**TEXT BLOCK**
The TrueView R20 micro-radar can be fitted to a patrolling c-drone or a mobile ground station. Image: Fortem Technologies

Boeing’s HorizonX invests in micro-radar startup Fortem Technologies

Equipment & systems Security • law enforcement • countermeasures

Boeing subsidiary HorizonX, founded a year ago, has joined other investors led by DCVC (Data Collective) in a Series A $15M funding round in Fortem Technologies, a Utah-based company founded in May 2016 which manufactures lightweight radar units carried by c-drones.

Fortem’s compact TrueView radar systems, adapted from a military version, are designed to be added to a drone in a countermeasures role, a manned helicopter, or a mobile or fixed ground station. The unit is accompanied by a software interface which is said to quickly signal intrusive or “non-cooperative” air traffic. The TrueView R20 unit for c-drones or ground-to-air use weighs 681g (1.5 lb), draws 36w, and has an Ethernet Gigaport output in JSON format for streaming detection and tracking data to other systems. The DAN-C (Detect Assistance Non-Cooperative) variant is designed for manned light aircraft, to be integrated with ADS-B avionics and enable pilots to avoid a collision. Fortem claims that a large number of mobile and/or fixed ground stations can be integrated together in a distributed radar network.

The FAA has stipulated that c-drone flight over people, at night, and beyond visual line of sight (BVLOS) will require improved “detect and avoid” (DAA) capabilities. Fortem claims that their micro-radar solution is superior to RF scanning and optical methods for airspace awareness.

The company has demonstrated a countermeasures c-drone dubbed DroneHunter, said to be adapted from a US military version, equipped with the R20 micro-radar unit and a net gun for fouling the rotors of an unauthorized drone. Each Fortem ground control station can manage several such drones to protect a “drone no-fly zone”. However, current US FAA regulations forbid non-governmental entities from downing a drone.

Other venture investors in Fortem include Signia Venture Partners, Manifest Growth, Mubadala Investment Company, and New Ground Ventures. Last October, HorizonX invested in Near Earth Autonomy, a Pittsburgh-based spin-off from Carnegie Mellon University’s Robotics Institute, a company with proven expertise in autonomous flight.

**AIM OF THE TASK**
Copy the article on Boeing HorizonX's investment in Fortem Technologies word for word, from "The company has" to "downing a drone.", inclusive.

**EXERCISE DATA**
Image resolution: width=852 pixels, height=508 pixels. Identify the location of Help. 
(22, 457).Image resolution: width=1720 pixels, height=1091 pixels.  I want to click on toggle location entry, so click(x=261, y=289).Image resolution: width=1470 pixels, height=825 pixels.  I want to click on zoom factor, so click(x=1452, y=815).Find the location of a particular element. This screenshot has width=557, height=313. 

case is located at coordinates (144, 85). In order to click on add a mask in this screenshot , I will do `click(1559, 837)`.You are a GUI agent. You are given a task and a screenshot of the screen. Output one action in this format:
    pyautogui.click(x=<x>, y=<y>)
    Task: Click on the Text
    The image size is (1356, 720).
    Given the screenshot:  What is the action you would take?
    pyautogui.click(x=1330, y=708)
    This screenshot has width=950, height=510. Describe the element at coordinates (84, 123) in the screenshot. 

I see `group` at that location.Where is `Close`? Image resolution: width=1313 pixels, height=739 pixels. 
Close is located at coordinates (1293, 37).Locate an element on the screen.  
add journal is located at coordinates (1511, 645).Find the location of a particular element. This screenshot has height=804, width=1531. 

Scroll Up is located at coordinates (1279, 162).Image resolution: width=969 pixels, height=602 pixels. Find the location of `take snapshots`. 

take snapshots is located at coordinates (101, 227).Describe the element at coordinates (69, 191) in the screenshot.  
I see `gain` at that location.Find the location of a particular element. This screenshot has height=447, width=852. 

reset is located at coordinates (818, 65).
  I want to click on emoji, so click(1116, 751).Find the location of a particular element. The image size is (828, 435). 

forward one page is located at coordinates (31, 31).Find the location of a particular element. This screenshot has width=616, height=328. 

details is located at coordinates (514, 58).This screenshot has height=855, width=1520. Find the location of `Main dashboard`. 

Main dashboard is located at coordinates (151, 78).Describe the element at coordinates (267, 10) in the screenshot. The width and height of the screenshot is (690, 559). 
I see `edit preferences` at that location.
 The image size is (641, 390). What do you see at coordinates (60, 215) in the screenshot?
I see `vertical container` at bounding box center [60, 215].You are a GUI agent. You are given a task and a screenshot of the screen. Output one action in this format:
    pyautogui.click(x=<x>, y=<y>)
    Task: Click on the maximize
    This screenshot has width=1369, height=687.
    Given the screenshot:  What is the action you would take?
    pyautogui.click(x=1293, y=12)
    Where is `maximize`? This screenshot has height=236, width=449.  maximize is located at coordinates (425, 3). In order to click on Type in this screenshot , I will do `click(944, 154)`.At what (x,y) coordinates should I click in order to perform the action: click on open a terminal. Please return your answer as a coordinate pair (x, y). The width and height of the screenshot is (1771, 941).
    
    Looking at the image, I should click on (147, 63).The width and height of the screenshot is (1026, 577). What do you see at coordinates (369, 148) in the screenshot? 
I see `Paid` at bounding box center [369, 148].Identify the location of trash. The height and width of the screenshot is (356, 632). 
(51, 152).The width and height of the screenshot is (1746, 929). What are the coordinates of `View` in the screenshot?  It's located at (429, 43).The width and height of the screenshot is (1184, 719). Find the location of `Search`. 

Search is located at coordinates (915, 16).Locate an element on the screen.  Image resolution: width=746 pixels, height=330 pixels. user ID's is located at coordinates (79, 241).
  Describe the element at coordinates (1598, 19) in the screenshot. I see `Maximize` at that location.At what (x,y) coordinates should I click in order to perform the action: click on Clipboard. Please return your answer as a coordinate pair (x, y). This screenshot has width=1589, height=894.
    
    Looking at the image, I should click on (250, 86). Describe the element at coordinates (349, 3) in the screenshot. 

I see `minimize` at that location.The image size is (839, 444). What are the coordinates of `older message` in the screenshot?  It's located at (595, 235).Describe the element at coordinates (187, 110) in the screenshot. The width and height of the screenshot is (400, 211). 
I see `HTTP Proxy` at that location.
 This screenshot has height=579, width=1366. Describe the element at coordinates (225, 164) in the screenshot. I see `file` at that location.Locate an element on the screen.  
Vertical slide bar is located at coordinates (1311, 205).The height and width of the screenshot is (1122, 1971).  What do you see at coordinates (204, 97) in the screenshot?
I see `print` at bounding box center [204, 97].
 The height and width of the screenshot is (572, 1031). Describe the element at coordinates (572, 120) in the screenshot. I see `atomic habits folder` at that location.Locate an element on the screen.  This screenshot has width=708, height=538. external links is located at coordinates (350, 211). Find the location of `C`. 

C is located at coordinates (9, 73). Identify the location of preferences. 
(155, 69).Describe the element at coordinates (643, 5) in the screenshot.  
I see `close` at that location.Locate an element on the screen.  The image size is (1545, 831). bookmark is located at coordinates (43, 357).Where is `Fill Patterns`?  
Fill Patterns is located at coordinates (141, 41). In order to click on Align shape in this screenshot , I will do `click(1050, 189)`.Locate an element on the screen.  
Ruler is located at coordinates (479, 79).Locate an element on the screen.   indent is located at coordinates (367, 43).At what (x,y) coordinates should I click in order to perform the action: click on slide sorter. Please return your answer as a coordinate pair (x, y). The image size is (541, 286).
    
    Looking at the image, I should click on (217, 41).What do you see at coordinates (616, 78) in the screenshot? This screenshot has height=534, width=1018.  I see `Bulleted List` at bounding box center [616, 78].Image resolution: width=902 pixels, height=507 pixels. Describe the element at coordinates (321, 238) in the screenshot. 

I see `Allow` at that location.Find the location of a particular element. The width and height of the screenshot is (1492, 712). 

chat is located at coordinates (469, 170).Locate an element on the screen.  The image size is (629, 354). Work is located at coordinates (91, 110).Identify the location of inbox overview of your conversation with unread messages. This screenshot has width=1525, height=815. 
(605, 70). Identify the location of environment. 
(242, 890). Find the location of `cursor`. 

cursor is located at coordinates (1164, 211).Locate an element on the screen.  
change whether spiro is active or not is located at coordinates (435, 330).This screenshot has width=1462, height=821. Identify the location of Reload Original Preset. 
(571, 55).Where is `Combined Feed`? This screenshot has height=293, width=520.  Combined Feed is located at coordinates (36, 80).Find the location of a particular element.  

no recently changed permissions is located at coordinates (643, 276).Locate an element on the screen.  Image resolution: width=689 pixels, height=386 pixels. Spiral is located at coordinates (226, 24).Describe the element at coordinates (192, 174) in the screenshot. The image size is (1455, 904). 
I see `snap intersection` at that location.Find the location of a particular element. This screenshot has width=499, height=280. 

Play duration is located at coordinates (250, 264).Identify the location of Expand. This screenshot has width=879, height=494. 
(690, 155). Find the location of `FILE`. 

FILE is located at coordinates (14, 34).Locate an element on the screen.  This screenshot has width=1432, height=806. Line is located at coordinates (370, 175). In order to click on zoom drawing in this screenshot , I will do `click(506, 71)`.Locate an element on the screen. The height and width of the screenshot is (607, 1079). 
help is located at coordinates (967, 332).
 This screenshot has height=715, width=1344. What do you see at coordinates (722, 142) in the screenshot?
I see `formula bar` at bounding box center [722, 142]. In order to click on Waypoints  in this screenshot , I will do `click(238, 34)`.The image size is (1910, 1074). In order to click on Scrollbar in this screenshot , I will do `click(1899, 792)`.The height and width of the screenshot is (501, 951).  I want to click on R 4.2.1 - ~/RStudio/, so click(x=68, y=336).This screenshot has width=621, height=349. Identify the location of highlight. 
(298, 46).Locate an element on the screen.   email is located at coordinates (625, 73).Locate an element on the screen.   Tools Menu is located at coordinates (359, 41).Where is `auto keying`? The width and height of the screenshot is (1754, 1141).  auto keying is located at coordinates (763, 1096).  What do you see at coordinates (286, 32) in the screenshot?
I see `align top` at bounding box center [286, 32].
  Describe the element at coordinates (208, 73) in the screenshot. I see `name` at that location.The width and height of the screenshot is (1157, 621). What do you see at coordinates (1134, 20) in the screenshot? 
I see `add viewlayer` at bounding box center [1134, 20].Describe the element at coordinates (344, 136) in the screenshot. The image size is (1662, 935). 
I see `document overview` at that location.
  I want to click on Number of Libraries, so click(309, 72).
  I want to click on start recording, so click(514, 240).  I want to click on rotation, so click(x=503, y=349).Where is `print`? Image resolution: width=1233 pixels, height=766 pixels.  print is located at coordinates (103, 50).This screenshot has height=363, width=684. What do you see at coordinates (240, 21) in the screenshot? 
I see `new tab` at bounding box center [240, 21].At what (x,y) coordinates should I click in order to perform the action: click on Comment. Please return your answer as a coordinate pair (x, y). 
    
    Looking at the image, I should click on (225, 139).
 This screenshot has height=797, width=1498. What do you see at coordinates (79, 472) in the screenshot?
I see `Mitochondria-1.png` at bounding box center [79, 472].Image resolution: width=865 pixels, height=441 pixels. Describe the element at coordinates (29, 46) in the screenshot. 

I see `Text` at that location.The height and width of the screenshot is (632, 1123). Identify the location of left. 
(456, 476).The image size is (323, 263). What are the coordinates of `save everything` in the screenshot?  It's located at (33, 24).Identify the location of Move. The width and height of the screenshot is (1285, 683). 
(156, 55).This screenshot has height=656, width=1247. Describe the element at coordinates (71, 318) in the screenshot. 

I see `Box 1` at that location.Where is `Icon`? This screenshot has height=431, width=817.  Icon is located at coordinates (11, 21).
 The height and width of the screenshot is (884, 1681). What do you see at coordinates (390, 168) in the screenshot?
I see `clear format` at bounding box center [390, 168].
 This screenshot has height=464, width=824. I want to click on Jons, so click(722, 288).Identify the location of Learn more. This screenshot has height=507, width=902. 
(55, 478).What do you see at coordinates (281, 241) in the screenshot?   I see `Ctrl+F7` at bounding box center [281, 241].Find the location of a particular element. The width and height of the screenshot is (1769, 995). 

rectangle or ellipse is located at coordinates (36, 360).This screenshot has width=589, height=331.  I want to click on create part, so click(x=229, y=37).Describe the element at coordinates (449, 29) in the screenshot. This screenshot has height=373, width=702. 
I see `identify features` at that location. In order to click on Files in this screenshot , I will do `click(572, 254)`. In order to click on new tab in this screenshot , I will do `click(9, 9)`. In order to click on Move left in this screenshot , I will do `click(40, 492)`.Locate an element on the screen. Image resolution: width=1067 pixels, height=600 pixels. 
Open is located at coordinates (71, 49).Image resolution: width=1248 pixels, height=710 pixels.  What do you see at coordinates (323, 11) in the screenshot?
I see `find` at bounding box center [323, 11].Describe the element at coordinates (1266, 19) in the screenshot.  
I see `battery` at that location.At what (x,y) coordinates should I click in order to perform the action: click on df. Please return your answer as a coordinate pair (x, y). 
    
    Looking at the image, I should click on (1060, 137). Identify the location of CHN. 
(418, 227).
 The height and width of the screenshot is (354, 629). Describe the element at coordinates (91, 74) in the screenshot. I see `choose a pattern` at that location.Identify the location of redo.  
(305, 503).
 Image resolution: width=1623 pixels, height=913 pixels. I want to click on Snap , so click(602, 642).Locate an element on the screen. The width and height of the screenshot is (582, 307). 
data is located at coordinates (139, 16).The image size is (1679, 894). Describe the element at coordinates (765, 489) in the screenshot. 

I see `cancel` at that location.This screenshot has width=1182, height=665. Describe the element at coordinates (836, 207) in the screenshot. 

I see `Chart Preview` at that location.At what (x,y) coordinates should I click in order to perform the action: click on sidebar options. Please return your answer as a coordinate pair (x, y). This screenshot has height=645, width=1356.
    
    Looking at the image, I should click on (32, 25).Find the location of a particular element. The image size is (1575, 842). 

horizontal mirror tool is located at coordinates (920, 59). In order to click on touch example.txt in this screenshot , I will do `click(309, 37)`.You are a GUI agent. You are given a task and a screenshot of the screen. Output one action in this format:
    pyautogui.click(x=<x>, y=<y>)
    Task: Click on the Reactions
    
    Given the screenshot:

**PROBLEM SOLUTION**
The company has demonstrated a countermeasures c-drone dubbed DroneHunter, said to be adapted from a US military version, equipped with the R20 micro-radar unit and a net gun for fouling the rotors of an unauthorized drone. Each Fortem ground control station can manage several such drones to protect a “drone no-fly zone”. However, current US FAA regulations forbid non-governmental entities from downing a drone.